* **EXERCISE DESCRIPTION**: From the line with "How long are" to the line with "Điều hòa ống", retype every line exactly, including those two, and leave out the rest of the data below.

*** Block opens ***

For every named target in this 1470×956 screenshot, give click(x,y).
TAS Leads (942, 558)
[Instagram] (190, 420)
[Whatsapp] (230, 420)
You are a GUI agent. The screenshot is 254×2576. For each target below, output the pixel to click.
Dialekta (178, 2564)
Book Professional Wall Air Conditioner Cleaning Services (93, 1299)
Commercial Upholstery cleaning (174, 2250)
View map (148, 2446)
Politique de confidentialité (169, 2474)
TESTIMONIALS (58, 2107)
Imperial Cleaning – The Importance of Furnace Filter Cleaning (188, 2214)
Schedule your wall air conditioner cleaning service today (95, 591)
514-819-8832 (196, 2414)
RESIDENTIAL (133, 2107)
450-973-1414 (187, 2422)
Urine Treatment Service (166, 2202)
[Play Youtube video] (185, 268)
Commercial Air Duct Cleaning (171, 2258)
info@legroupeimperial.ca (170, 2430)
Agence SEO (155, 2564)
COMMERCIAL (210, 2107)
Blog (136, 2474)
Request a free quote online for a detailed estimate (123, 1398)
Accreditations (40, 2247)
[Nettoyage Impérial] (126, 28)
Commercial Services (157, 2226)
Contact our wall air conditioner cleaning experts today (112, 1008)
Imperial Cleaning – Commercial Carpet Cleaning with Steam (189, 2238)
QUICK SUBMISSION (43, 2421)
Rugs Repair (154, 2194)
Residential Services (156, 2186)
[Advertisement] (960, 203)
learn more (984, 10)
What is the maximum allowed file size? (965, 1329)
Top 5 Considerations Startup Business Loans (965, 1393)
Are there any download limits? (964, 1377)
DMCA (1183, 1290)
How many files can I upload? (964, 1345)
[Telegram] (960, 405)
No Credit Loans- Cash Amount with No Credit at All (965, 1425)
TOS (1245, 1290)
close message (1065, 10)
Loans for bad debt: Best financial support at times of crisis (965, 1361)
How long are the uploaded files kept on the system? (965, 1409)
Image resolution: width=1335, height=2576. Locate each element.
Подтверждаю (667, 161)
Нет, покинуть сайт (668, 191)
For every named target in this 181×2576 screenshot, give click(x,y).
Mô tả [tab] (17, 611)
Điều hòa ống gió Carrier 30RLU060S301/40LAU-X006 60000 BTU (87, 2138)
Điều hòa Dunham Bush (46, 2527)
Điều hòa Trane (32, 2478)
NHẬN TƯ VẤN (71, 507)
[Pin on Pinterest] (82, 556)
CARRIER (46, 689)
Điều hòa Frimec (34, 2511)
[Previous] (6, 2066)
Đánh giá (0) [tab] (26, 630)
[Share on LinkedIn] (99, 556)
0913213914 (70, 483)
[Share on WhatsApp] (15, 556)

*** Block closes ***

* **RESULT FOR THIS EXERCISE**:
How long are the uploaded files kept on the system? (965, 1409)
Image resolution: width=1335, height=2576. Locate each element.
Подтверждаю (667, 161)
Нет, покинуть сайт (668, 191)
For every named target in this 181×2576 screenshot, give click(x,y).
Mô tả [tab] (17, 611)
Điều hòa ống gió Carrier 30RLU060S301/40LAU-X006 60000 BTU (87, 2138)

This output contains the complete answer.